Dabei wirkte es am Montag fast so, als hätte die chinesische Führung mit diesem Börsenabsturz vorab gerechnet. Pünktlich zur Einführung des neuen Schutzmechanismus, der allzu heftige Schwankungen an den chinesischen Aktienmärkten vermeiden soll, musste er auch schon angewendet werden. Dieser Mechanismus sieht vor, dass bei Schwankungen der Kurse um mehr als fünf Prozent der Handel für 15 Minuten ausgesetzt wird. Fallen sie um mehr als sieben Prozent, wird der Aktienhandel für den Rest des Tages ausgesetzt.

Turbulent geht es an den chinesischen Aktienmärkten schon seit mehr als einem halben Jahr zu. Im Juli und August 2015 waren die Börsen im Reich der Mitte – nach einem fast einjährigen Aktienboom um über 150 Prozent – gleich mehrfach dramatisch abgestürzt.

Angst vor Massenausstieg

Erst als die Zentralregierung mit Zwangsmaßnahmen intervenierte, erholten sich die Märkte wieder. Das jedoch zum Preis, einige zentrale Marktmechanismen außer Kraft gesetzt zu haben. So nahm die chinesische Führung die Wertpapiere von fast 1300 Unternehmen vom Markt. Zudem verfügte sie, dass Aktienbesitzer, die mehr als fünf Prozent an einem Unternehmen halten, ihre Anteile bis Ende des Jahres nicht verkaufen dürfen. Diese Frist endet an diesem Freitag. Viele Anleger fürchten, dass die Aktienbesitzer dann ihre Papiere in Massen verscherbeln werden. „Die Nervosität ist wieder groß“, sagt Li Daxiao, Chefvolkswirt vom chinesischen Wertpapierhaus Yingda-Securities.

Hinzu kommen Sorgen, dass es mit der chinesischen Wirtschaft noch schlechter läuft als bislang ohnehin befürchtet.
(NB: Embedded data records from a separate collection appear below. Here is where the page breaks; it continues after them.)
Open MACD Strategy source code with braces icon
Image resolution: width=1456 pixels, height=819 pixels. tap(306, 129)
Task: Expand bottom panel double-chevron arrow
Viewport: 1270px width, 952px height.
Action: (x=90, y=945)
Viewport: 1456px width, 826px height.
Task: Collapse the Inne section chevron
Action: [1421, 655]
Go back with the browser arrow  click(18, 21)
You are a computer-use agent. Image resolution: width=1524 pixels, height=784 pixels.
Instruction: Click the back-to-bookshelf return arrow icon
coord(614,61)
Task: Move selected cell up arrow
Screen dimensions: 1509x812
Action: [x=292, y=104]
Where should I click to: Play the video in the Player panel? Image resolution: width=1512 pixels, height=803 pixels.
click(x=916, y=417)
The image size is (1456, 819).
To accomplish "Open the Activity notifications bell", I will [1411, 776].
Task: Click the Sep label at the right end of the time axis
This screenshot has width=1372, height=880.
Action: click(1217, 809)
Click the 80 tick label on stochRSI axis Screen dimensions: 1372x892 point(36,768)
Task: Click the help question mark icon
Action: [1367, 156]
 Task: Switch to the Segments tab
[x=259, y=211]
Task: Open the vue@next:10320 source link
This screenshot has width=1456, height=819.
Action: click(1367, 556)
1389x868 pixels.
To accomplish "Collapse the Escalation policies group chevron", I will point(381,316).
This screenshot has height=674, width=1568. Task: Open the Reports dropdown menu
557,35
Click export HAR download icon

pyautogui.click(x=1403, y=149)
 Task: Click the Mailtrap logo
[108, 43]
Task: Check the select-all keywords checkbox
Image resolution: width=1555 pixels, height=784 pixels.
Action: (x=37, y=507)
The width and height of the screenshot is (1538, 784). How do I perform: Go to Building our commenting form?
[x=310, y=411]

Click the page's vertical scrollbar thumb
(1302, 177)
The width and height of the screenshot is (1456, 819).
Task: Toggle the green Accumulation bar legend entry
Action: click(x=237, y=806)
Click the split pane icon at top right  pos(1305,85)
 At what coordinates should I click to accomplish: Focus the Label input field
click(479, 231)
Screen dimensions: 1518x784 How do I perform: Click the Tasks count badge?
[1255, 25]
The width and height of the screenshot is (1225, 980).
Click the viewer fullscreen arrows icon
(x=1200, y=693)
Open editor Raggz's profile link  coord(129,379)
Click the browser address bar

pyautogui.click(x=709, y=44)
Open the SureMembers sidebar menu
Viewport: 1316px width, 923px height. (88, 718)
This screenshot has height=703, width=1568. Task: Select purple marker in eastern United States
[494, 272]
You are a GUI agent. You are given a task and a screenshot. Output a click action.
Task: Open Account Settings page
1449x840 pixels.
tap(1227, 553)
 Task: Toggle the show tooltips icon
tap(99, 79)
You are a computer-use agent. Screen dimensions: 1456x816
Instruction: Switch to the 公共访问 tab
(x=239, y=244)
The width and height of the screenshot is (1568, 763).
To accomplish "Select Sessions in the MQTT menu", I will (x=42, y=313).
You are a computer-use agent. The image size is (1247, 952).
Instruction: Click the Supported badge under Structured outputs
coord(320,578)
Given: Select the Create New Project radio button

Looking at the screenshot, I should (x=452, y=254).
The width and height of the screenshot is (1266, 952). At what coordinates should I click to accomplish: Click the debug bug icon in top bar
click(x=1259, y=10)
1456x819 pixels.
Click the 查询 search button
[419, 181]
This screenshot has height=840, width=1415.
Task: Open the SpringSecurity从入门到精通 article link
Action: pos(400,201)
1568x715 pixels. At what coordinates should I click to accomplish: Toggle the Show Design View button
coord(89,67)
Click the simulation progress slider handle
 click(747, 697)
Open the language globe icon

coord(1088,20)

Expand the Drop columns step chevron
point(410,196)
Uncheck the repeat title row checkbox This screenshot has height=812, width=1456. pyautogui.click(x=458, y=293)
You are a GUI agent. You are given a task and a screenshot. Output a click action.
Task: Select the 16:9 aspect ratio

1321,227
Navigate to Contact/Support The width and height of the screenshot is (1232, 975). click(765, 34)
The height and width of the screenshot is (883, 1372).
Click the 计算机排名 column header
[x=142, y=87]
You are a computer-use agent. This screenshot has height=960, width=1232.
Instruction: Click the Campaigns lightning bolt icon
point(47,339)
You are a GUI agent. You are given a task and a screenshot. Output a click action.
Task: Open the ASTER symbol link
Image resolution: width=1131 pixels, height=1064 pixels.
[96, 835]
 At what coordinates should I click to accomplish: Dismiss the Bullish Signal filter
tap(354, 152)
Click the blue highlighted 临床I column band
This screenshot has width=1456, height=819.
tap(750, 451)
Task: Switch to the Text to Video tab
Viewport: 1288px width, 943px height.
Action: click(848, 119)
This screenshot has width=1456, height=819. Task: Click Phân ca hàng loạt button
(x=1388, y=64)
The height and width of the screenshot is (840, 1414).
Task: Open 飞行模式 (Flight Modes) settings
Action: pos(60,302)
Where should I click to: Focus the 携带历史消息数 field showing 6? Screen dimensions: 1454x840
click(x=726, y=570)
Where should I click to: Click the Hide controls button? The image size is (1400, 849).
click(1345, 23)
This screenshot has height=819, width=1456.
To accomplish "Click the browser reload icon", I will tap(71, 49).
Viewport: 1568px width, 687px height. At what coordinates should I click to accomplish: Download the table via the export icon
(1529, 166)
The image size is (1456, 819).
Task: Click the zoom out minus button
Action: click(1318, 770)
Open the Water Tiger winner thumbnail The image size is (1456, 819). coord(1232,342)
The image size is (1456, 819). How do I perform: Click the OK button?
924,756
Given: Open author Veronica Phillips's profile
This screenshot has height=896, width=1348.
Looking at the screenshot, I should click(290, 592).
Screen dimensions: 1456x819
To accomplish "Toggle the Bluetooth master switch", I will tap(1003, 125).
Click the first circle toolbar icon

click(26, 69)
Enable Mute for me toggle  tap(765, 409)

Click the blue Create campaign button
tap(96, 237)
Seit Wochen steht die Landeswährung, der Yuan, unter Druck. Am Montag markierte er mit 6,54 Yuan zum US-Dollar den tiefsten Stand seit fast fünf Jahren. China weise mit offiziell 6,9 Prozent im dritten Quartal zwar auch weiter ein robustes Wachstum aus, urteilt Bankenanalyst Christian Heger von der HSBC. Dass die Stimmungsindikatoren in der Industrie „aber hartnäckig unter der kritischen Marke von 50“ verharren, deute auf ein „lahmes Wachstum“ hin, das zunehmend auf die übrigen asiatischen Volkswirtschaften ausstrahle und die Weltkonjunktur belaste.